All lines of the material below that include the string "Expand" are to be copied.

### Records shown

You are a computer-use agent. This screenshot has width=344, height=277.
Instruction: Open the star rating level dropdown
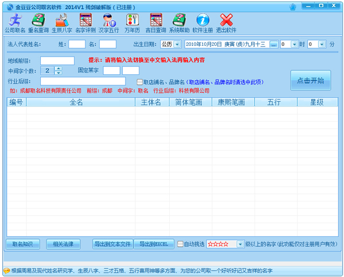click(240, 244)
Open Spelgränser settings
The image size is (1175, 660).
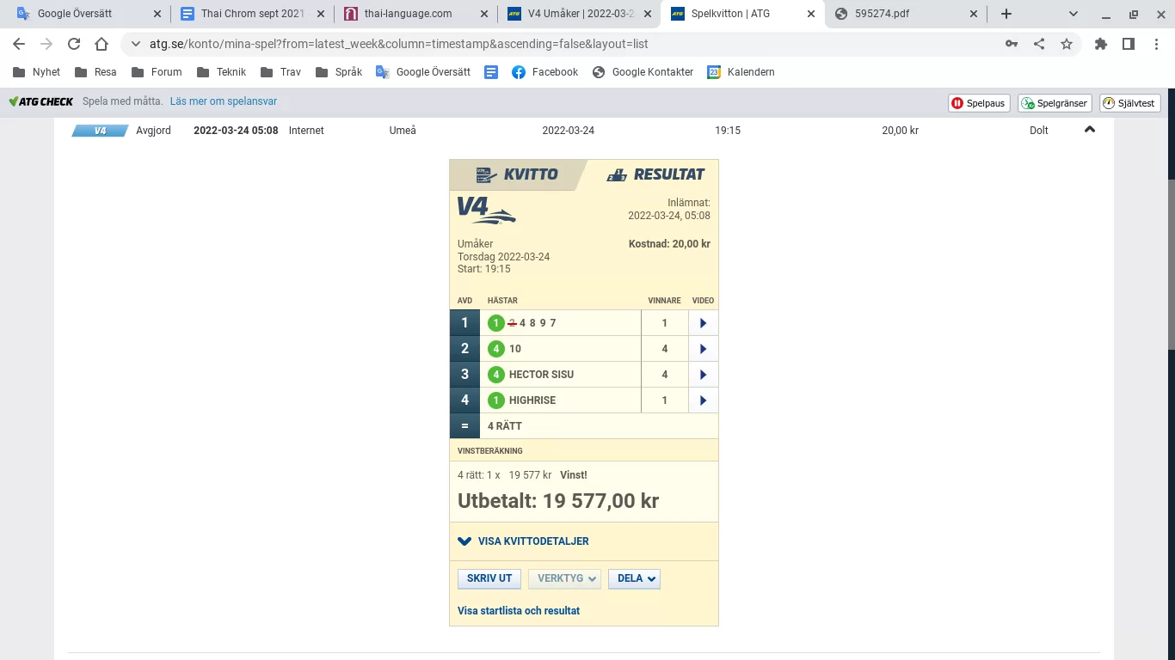(1055, 103)
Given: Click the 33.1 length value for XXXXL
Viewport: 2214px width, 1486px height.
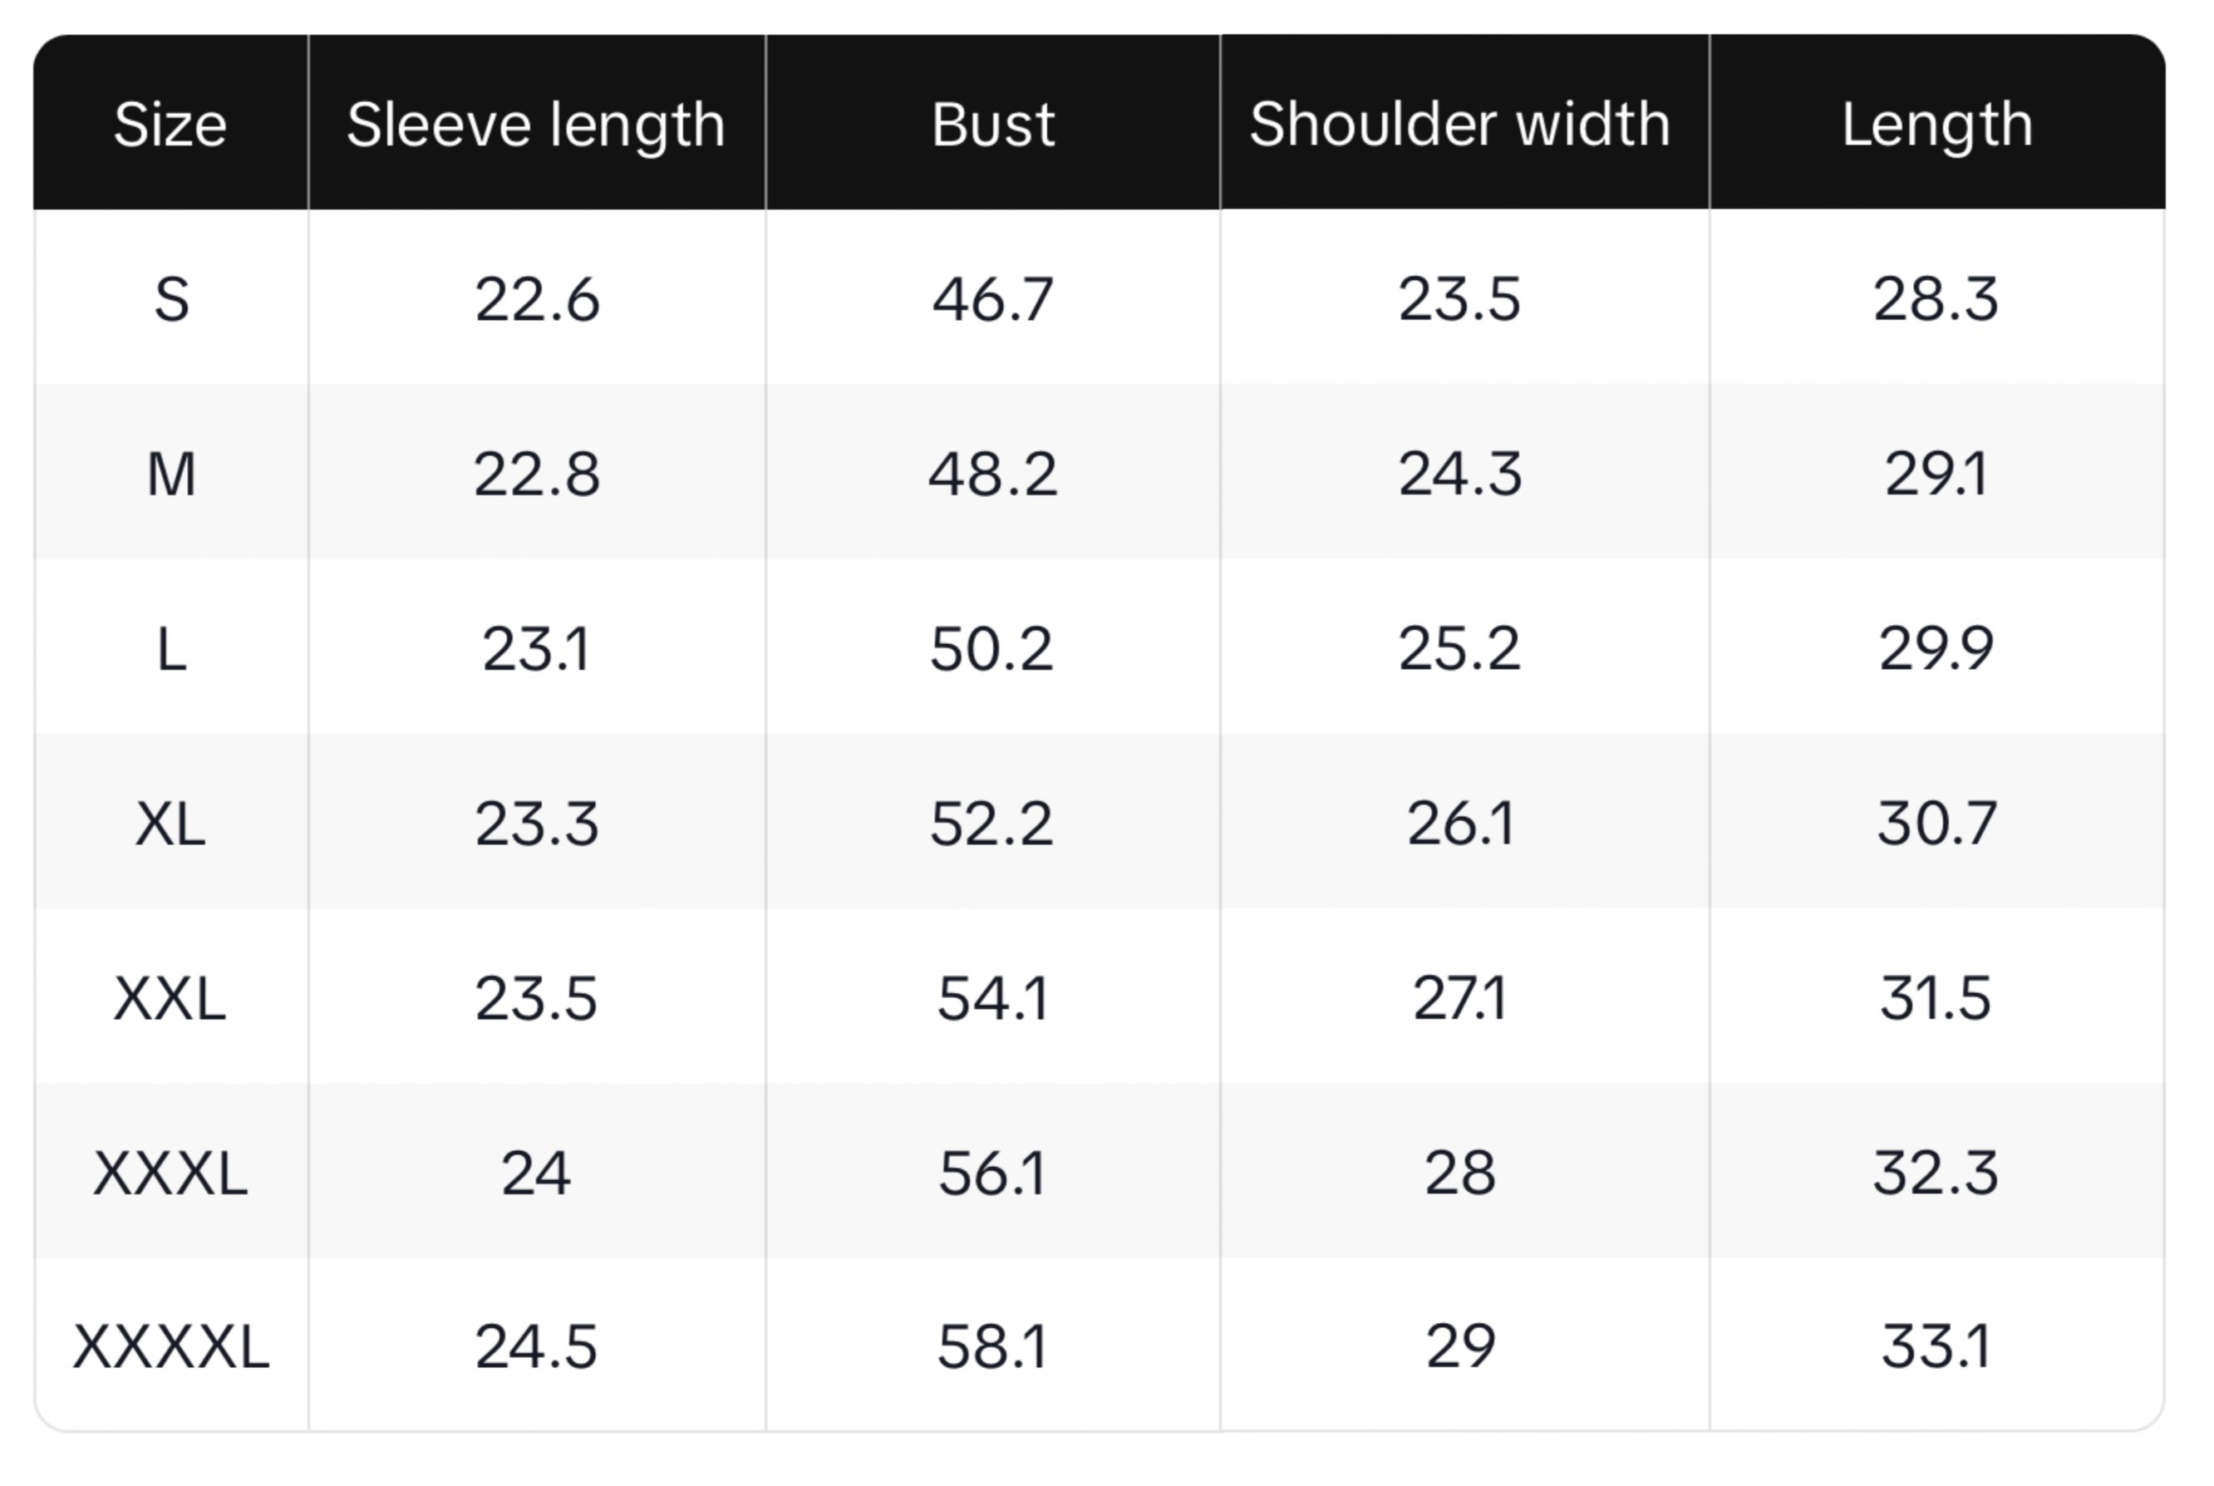Looking at the screenshot, I should (1936, 1347).
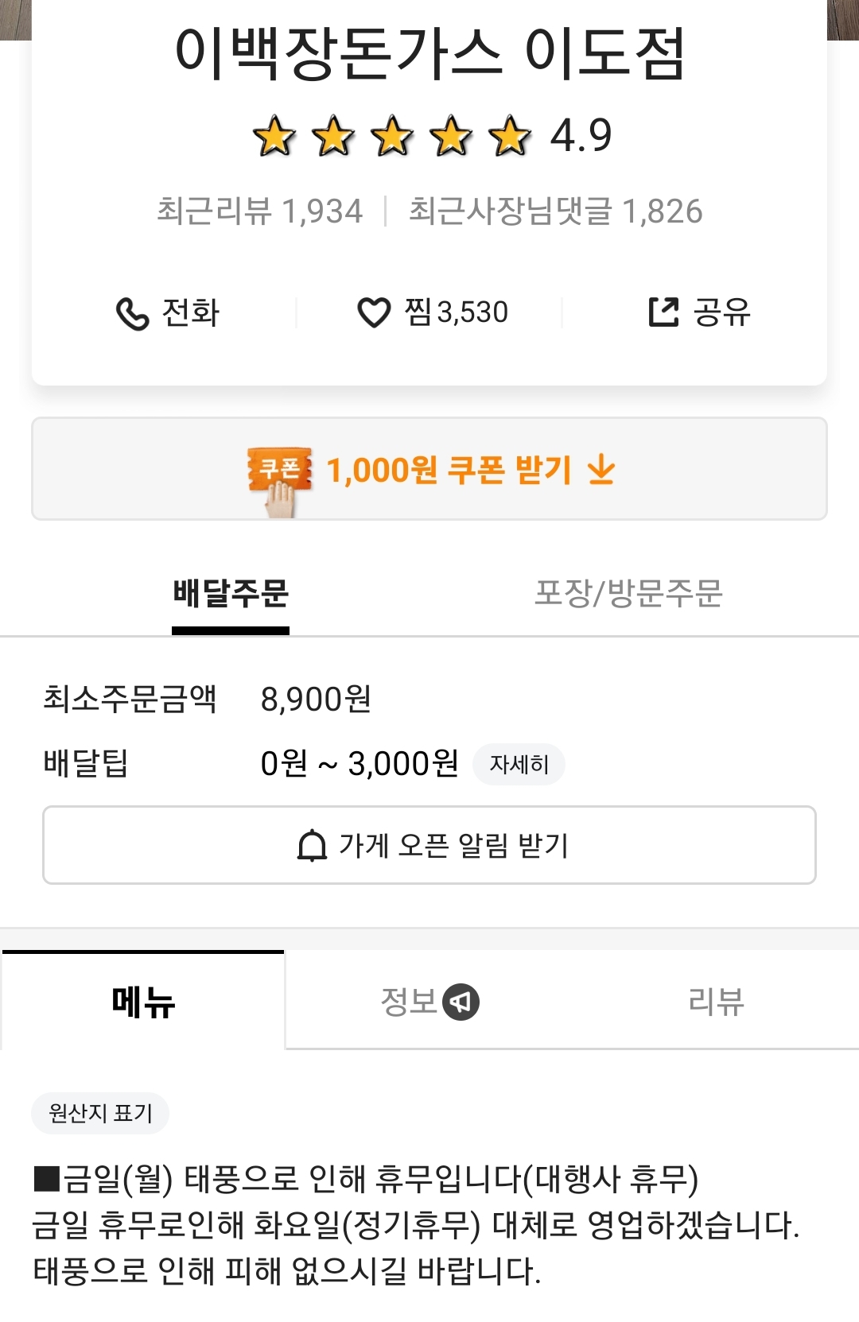
Task: Tap the phone call icon
Action: [x=132, y=313]
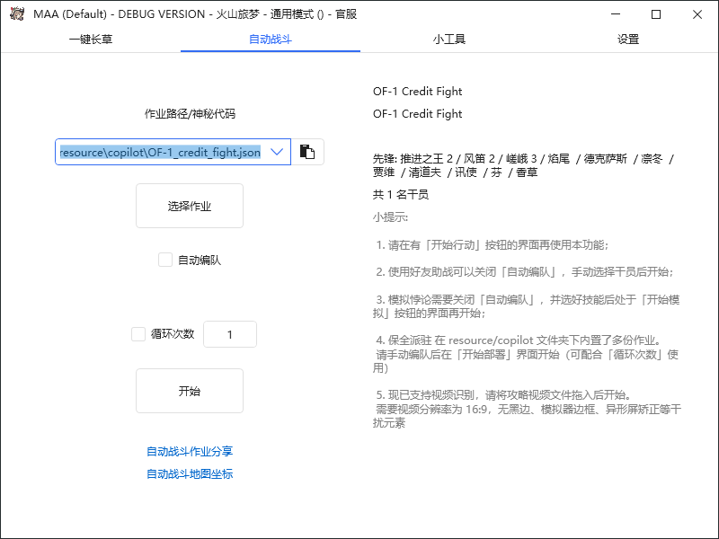
Task: Click the loop count number field
Action: (x=230, y=333)
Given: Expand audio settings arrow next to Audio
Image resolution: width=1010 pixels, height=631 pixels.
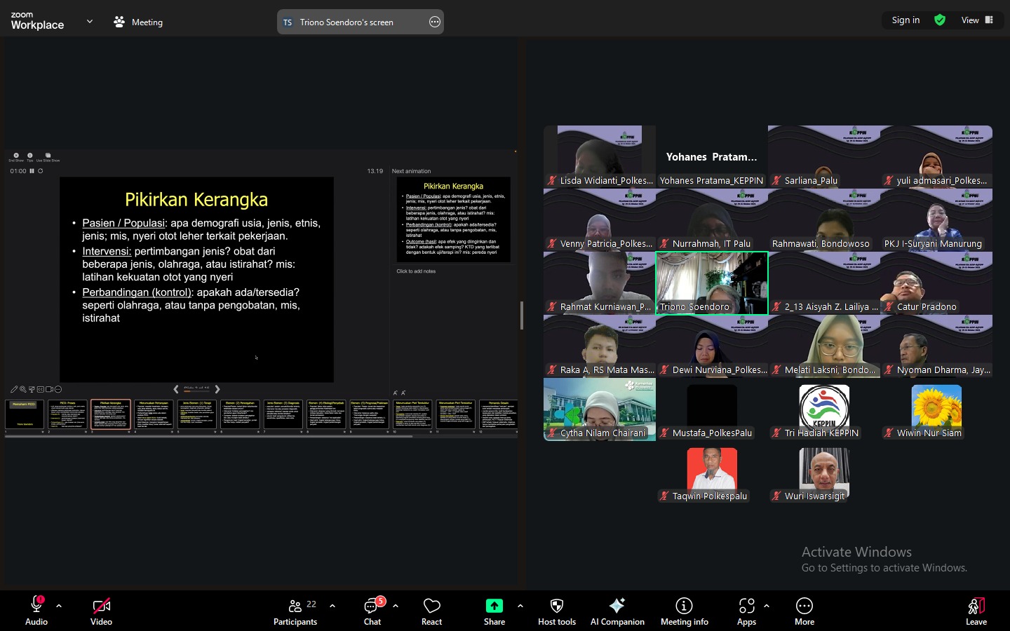Looking at the screenshot, I should [x=59, y=606].
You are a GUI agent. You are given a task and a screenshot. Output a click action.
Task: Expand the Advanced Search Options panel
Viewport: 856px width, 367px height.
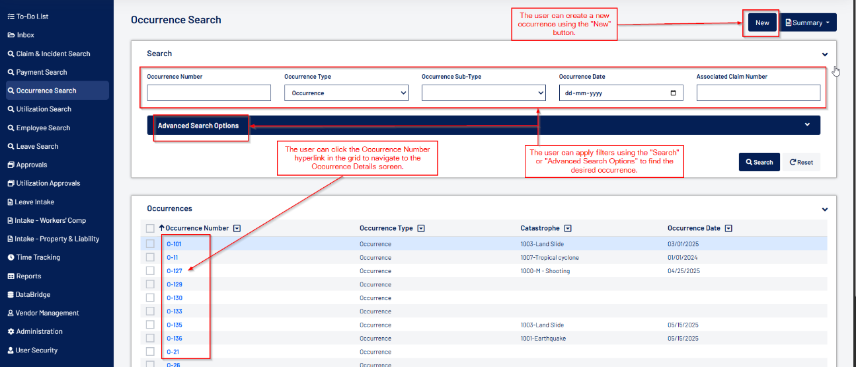point(483,125)
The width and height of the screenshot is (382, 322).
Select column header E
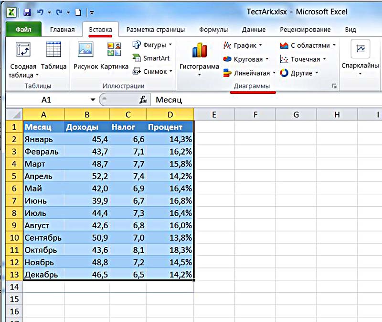(x=214, y=114)
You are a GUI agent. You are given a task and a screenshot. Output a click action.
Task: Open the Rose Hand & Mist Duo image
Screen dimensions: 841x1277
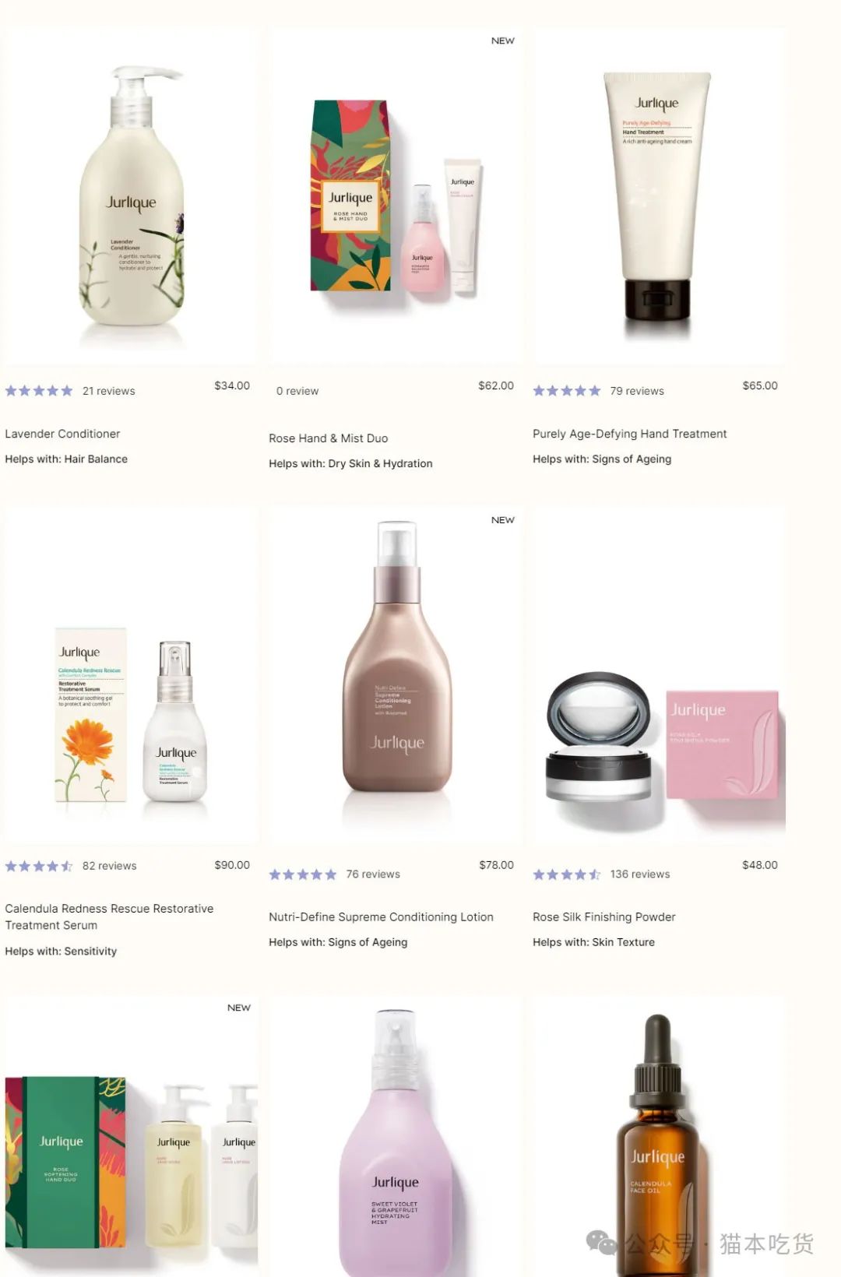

######

◆ **Task response**:
Given: Expand audio settings arrow next to Audio
Task: Expand the Advanced Search Options panel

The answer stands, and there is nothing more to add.